Share Legacy Hobbies
You probably have a hobby, and chances are you developed that hobby because you learned it from your family growing up. Collecting coins has always been a great pastime to share with your kids― since you did it with your family when you were young, you can continue to do it with your family now that you have kids. Plus, because you know you already enjoy the hobby, you won’t find it particularly difficult to find time for it in your schedule.
The best way to get a child invested in a hobby is to start early. Younger kids are usually interested in any new experience, as long as you use are positive and enthusiastic about it. You can even try combining two related hobbies together, like coin collecting and metal detecting, for double the fun and double the opportunity of finding something your children enjoy doing.
If you have older kids, tweenage and up, it might be trickier to get them invested in your favorite activity. Allowing a tween or teen to bring along a friend is a good way to get started. Also, you can try taking your children along to conventions so they can see all the other people that are interested in that hobby too; there are conventions for just about everyone from coin collectors to auto enthusiasts to fishermen.
Explore the Outdoors
Like eating dinner together, venturing outside as a family is a good way to unplug from electronic devices, make lasting memories, and communicate. Researchers have found that too much time indoors is extremely detrimental to growing minds; nature deficit disorder is becoming a real crisis, as every day American kids play only about seven minutes outside compared to seven hours in front of screens. By spending family time outside, you and your kids can reap dozens of mental and physical health benefits.
The great outdoors provides ample opportunities for healthy exercise, including riding your bikes around the neighborhood, tossing balls in the local park, or hiking nearby wilderness trails, like these. However, you don’t have to go so far to reap the benefits of outdoor play: You can also work with your kids to plant and tend a garden just outside the front door.

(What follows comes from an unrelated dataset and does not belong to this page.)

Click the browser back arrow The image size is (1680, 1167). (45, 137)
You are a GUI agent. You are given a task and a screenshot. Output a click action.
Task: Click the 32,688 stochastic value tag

Volunteer for Your Community
When your free time is limited, you might consider combining family time and community time into one, beneficial period. No matter where you live, your community could use your help, and volunteering your family for various services will help everyone feel better and grow closer. In most towns, there are dozens of volunteering options: distributing food and supplies to the homeless, cleaning parks and roadways, spending time with senior citizens, cleaning and walking shelter pets, and more. You can try different volunteer activities every week to find one the whole family enjoys.
Let Your Kids Choose
If you spend too much time away from home, you might not know your kids as well as you’d like. Allowing them to guide family time is an excellent way to learn what interests them and provide them with essential leadership skills. You might want to set a few limits, like budget, time, and distance from home, but giving them the reins shows your trust and respect for their happiness. Plus, you might find a new hobby perfect for meaningful family time.